Its bright plating shone through the gossamer scaffolding all about it.
There was always a faint bluish mist in the air, and there were the
marsh-fire lights of welding torches playing here and there. The sounds
of the Shed were a steady small tumult in Joe's ears. He was getting
accustomed to them, though.
    "How is it you can go around so freely?" he asked abruptly. "I have to
be checked and rechecked."
    "You'll get a full clearance," she told him. "It has to go through
channels. Me—I have influence. I always come in through security, and I
have the door guards trained. And I do have business in the Platform."
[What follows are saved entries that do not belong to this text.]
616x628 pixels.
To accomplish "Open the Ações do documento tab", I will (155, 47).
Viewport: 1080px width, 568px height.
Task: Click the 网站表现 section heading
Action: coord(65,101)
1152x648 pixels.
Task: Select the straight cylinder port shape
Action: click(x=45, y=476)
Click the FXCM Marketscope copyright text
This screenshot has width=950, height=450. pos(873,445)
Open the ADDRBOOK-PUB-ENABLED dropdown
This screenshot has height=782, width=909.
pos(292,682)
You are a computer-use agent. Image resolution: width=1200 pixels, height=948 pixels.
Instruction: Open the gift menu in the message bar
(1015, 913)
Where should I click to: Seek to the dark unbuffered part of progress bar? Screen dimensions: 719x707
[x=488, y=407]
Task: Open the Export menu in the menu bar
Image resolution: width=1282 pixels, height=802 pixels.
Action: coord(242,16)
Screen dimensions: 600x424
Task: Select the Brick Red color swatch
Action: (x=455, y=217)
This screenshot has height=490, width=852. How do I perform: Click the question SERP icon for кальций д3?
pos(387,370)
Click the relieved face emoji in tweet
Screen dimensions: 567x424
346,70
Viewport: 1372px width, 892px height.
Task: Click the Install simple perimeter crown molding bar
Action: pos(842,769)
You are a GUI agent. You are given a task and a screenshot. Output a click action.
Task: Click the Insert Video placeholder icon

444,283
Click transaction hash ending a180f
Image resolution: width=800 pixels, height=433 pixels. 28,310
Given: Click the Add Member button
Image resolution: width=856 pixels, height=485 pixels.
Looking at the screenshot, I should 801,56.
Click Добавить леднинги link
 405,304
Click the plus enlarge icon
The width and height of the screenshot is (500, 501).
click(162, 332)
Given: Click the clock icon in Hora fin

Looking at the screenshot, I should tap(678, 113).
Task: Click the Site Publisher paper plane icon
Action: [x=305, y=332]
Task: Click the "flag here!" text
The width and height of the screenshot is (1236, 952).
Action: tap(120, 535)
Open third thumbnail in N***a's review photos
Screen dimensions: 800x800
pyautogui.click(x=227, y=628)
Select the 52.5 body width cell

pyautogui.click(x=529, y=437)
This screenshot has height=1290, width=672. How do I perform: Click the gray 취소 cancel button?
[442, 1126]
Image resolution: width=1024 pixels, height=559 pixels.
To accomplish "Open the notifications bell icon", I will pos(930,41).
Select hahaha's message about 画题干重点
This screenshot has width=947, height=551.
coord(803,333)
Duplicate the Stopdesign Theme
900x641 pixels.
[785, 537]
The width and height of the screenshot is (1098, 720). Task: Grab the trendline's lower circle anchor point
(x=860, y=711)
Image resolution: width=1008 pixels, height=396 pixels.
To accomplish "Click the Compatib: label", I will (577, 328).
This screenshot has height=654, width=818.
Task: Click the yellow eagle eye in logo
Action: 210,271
    He turned his head to look at her.
    "Interior decoration," she explained. "And don't laugh! It isn't
prettifying. It's psychology. The Platform was designed by engineers and
physicists and people with slide rules. They made a beautiful
environment for machinery. But there will be men living in it, and they
aren't machines."
    "I don't see—"
    "They designed the hydroponic garden," said Sally with a certain scorn.
"They calculated very neatly that eleven square feet of leaf surface of
a pumpkin plant will purify all the air a resting man uses, and so much
more will purify the air a man uses when he's working hard. So they
designed the gardens for the most efficient production of the greatest
possible leaf surface—of pumpkin plants! They figured food would be
brought up by the tender rockets! But can you imagine the men in the
Platform, floating among the stars, living on dehydrated food and
stuffing themselves hungrily with pumpkins because that is the only
fresh food they have?"
    Joe saw the irony.
    "They're thinking of mechanical efficiency," said Sally indignantly. "I
don't know anything about machinery, but I've wasted an awful lot of
time at school and otherwise if I don't know something about human
beings! I argued, and the garden now isn't as mechanically efficient,
but it'll be a nice place for a man to go into. He won't smell pumpkin
plants all the time, either. I've even gotten them to include some
flowers!"
    They were very near the Platform. And it was very near to completion.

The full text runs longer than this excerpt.